Metadata-Version: 2.4
Name: jsleekr-ratelimit
Version: 1.0.0
Summary: Multi-algorithm rate limiter with pluggable backends
Author-email: JSLEEKR <93jslee@gmail.com>
License: MIT
Keywords: rate-limit,throttle,token-bucket,sliding-window,api
Classifier: Development Status :: 4 - Beta
Classifier: Intended Audience :: Developers
Classifier: License :: OSI Approved :: MIT License
Classifier: Programming Language :: Python :: 3
Classifier: Programming Language :: Python :: 3.10
Classifier: Programming Language :: Python :: 3.11
Classifier: Programming Language :: Python :: 3.12
Classifier: Programming Language :: Python :: 3.13
Classifier: Programming Language :: Python :: 3.14
Classifier: Topic :: Software Development :: Libraries
Requires-Python: >=3.10
Description-Content-Type: text/markdown
License-File: LICENSE
Provides-Extra: dev
Requires-Dist: pytest>=7.0; extra == "dev"
Requires-Dist: pytest-asyncio>=0.21; extra == "dev"
Requires-Dist: pytest-cov>=4.0; extra == "dev"
Dynamic: license-file

<div align="center">

# ⏱️ ratelimit

### Multi-algorithm rate limiter with pluggable backends

[![GitHub Stars](https://img.shields.io/github/stars/JSLEEKR/ratelimit?style=for-the-badge&logo=github&color=yellow)](https://github.com/JSLEEKR/ratelimit/stargazers)
[![License](https://img.shields.io/badge/license-MIT-blue?style=for-the-badge)](LICENSE)
[![Python](https://img.shields.io/badge/python-3.10+-3776AB?style=for-the-badge&logo=python&logoColor=white)](https://python.org)
[![Tests](https://img.shields.io/badge/tests-416%20passing-brightgreen?style=for-the-badge)](#testing)

<br/>

**Choose the right rate limiting algorithm for your use case -- 7 algorithms, one unified async API**

Token Bucket + Sliding Window + Fixed Window + Leaky Bucket + GCRA + Concurrency Limiter

[Quick Start](#-quick-start) | [Features](#features) | [Algorithms](#-algorithms) | [Architecture](#-architecture)

</div>

---

## Why This Exists

Every API needs rate limiting, but no single algorithm fits all cases. Token Bucket allows bursts, Leaky Bucket smooths traffic, Sliding Window avoids boundary issues, GCRA powers Stripe and Shopify at scale, and Concurrency Limiter caps parallelism. Most libraries force you into one algorithm. If your needs change, you rewrite.

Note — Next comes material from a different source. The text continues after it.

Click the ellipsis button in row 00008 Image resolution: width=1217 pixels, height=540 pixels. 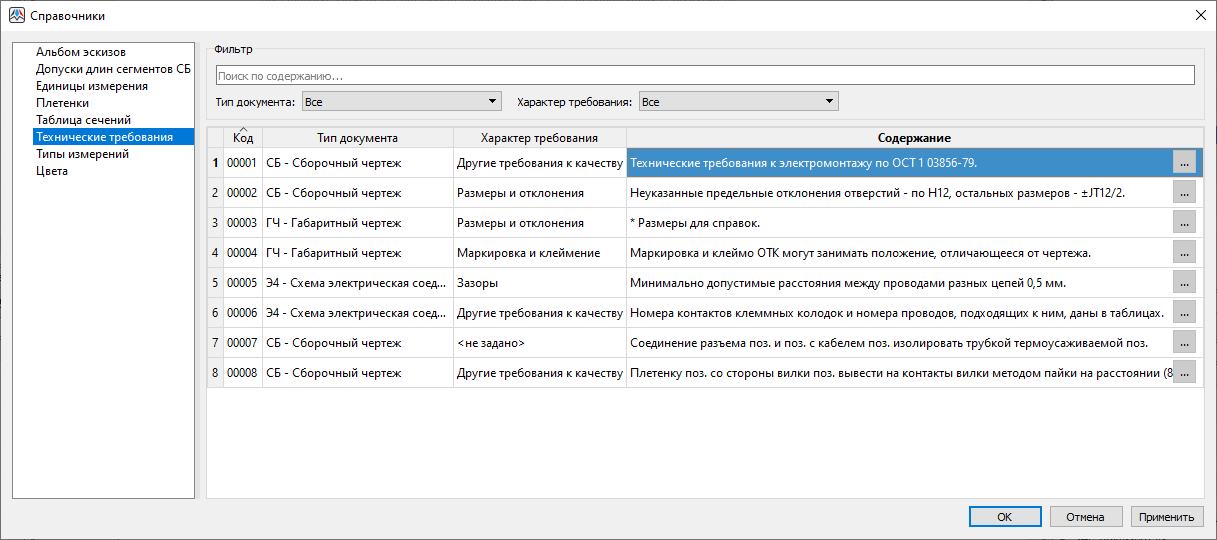[x=1184, y=372]
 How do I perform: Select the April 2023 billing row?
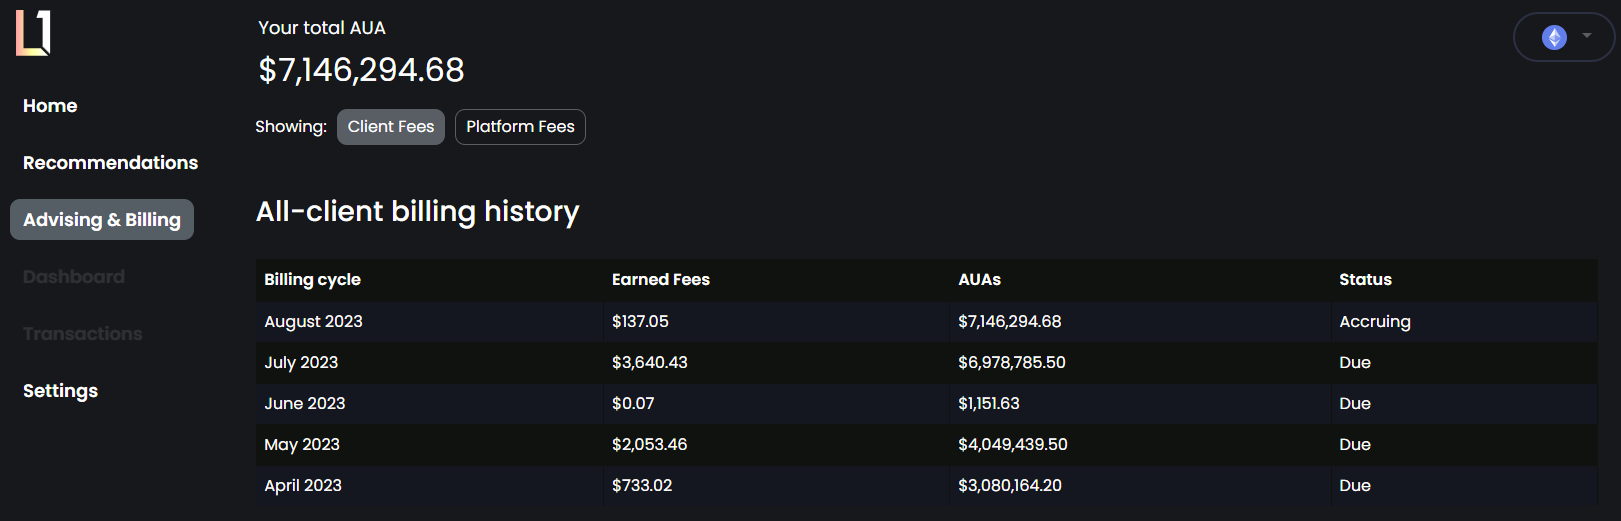click(303, 486)
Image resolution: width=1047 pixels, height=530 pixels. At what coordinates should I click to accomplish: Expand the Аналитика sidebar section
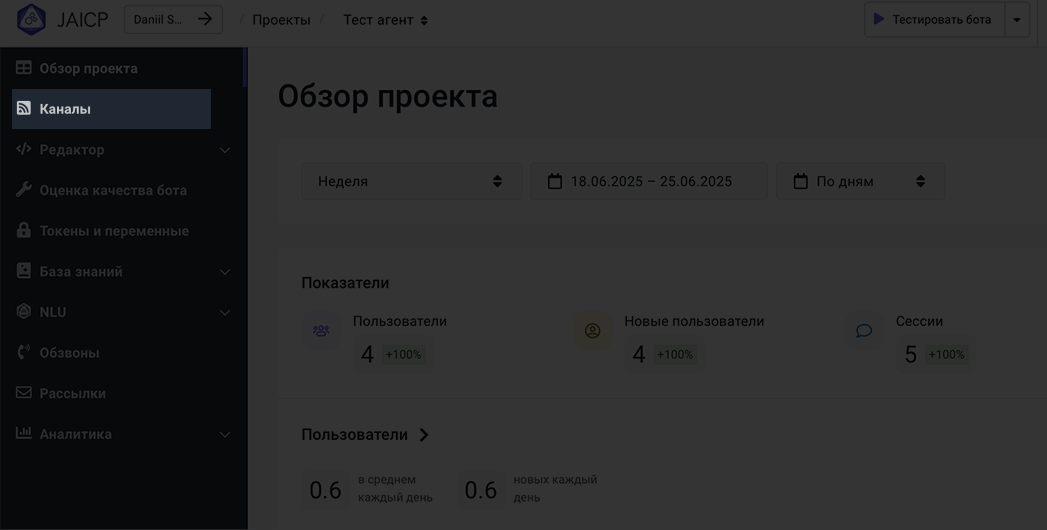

`ratelimit` gives you seven algorithms behind a single `acquire/peek/reset` interface. Swap algorithms without touching your application code. Add multi-tier limits with groups and chains. Get production-ready presets for common scenarios like login protection, API tiers, and webhook delivery. All async-first, all zero dependencies.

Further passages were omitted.